Exactly the lines from the line containing "The image size is (896, 1368)." through the last line of the entries below should appear in the answer, reproduced verbatim.

** Opening Exercise input block **

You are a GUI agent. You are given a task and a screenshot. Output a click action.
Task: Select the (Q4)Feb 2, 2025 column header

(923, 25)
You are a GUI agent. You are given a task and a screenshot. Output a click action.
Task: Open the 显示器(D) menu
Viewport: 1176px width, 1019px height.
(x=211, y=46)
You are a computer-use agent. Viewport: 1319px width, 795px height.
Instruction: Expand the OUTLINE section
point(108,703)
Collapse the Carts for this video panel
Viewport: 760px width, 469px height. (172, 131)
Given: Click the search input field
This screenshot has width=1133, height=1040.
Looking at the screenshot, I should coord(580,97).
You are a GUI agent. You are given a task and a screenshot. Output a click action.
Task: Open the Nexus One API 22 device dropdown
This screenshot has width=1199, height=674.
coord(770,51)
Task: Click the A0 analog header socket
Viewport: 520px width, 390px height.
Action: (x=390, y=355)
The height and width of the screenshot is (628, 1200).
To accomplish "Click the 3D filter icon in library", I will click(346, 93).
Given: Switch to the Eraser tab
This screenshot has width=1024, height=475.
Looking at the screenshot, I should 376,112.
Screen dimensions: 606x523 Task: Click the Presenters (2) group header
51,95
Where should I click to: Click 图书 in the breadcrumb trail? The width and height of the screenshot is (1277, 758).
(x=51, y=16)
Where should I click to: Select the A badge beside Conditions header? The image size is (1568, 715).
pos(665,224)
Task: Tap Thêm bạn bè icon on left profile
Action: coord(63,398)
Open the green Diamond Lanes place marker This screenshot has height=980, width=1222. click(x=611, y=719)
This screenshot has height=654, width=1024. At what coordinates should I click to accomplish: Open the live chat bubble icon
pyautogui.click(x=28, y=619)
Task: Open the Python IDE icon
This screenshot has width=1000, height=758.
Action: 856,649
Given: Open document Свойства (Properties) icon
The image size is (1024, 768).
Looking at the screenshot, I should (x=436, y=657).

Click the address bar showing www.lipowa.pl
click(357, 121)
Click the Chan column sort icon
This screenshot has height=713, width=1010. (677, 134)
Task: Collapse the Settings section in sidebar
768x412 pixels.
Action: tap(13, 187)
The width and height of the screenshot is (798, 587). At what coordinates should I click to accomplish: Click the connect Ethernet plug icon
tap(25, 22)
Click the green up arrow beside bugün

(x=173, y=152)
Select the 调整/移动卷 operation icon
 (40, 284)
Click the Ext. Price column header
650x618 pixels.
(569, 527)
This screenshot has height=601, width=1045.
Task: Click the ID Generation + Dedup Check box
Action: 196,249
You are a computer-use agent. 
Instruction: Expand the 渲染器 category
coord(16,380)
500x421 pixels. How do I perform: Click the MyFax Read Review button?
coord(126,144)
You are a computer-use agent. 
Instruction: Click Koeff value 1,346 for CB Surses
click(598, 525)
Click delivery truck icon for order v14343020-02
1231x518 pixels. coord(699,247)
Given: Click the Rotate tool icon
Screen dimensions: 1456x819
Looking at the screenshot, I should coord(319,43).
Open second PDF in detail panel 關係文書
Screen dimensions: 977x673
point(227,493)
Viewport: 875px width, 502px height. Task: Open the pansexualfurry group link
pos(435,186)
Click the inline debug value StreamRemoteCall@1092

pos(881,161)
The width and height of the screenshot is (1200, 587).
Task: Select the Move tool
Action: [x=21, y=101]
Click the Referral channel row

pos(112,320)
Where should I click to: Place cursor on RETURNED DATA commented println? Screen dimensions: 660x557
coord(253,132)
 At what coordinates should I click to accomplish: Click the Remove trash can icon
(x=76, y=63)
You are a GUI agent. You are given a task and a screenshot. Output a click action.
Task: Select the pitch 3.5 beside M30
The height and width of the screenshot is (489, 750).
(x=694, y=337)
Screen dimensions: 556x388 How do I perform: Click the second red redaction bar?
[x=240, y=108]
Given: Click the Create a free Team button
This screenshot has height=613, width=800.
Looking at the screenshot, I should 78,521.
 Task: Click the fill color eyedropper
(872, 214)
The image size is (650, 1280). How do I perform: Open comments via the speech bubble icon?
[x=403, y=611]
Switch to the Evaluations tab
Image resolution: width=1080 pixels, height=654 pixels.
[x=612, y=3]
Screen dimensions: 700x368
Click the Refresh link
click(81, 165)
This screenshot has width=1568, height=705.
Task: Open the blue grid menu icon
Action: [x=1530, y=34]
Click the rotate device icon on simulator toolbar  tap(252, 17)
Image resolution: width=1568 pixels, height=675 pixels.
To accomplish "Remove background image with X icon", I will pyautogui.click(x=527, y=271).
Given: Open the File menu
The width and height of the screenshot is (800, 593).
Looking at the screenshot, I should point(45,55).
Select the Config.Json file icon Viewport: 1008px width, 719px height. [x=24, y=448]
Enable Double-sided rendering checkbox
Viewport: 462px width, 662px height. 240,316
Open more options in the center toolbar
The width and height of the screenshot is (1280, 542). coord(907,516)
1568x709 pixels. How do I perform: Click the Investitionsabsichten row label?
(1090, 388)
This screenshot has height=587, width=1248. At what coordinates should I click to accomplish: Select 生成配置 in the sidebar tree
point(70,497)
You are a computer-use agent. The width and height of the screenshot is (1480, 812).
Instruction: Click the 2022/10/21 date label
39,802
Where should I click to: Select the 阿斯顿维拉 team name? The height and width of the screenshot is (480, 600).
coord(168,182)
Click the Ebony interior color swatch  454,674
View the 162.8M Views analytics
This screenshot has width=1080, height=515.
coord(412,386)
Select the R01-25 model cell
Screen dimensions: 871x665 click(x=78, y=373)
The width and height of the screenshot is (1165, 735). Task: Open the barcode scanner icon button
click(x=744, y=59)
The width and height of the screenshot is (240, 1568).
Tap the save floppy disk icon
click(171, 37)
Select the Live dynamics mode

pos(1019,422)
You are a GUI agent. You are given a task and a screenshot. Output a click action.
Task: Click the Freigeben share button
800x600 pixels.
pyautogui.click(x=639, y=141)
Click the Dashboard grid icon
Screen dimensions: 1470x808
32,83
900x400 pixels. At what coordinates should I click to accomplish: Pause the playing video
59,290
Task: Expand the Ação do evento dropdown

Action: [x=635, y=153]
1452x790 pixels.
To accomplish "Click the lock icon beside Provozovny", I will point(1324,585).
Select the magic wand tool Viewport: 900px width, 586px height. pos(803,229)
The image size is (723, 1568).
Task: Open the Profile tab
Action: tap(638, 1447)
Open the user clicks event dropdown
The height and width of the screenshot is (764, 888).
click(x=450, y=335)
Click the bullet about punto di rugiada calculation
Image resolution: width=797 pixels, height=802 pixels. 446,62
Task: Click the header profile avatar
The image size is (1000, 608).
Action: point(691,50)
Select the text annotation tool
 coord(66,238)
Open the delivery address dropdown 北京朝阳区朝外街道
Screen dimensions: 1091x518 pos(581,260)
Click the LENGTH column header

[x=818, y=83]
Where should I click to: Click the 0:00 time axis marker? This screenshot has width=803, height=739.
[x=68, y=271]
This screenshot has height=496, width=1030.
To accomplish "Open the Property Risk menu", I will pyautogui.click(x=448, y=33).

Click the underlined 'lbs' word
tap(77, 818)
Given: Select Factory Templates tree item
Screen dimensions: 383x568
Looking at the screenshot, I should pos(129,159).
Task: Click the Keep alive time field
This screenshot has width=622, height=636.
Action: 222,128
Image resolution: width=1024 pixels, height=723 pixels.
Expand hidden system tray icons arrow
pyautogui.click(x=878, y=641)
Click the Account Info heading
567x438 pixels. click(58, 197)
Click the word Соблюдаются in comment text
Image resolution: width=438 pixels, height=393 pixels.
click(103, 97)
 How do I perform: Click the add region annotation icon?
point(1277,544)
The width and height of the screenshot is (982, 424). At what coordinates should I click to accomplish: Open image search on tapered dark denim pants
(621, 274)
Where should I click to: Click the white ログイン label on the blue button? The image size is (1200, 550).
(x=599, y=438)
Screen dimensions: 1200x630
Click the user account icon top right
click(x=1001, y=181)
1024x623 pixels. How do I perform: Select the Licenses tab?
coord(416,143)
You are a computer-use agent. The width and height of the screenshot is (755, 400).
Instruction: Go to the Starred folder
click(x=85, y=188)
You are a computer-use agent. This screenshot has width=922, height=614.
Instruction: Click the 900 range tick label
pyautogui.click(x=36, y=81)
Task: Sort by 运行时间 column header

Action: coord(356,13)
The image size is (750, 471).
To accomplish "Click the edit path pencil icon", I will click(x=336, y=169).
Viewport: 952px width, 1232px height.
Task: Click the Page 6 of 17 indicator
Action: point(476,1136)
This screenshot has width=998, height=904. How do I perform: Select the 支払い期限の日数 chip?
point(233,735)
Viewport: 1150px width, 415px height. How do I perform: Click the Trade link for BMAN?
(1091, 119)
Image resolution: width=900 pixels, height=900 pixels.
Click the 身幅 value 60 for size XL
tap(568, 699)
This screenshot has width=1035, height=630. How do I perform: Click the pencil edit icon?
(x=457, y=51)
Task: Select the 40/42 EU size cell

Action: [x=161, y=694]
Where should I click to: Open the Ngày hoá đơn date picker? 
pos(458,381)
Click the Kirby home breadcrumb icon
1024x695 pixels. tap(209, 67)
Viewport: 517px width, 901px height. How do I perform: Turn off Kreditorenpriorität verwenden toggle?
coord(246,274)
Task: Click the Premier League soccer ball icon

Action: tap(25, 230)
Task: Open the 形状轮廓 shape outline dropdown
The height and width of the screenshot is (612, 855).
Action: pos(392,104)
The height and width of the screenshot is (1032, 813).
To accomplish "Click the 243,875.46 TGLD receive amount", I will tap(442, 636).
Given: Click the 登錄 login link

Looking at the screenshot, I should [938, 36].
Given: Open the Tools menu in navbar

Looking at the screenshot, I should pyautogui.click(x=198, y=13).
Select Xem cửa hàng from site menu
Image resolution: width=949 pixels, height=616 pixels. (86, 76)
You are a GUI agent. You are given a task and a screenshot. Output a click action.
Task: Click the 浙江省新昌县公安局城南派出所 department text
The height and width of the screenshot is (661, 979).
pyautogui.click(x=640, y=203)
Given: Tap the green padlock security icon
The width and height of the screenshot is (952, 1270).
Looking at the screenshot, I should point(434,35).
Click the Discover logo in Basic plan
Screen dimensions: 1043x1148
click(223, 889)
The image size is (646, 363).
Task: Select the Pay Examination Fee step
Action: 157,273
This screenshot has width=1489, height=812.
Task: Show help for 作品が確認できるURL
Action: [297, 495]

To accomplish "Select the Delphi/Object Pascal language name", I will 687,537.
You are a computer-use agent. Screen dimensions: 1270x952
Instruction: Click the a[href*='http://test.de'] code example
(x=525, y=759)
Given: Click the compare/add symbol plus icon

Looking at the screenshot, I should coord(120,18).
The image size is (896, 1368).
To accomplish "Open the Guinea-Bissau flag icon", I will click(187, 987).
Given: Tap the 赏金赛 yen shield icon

** Closing Exercise input block **

- Exercise answer:
The image size is (896, 1368).
To accomplish "Open the Guinea-Bissau flag icon", I will click(187, 987).
Given: Tap the 赏金赛 yen shield icon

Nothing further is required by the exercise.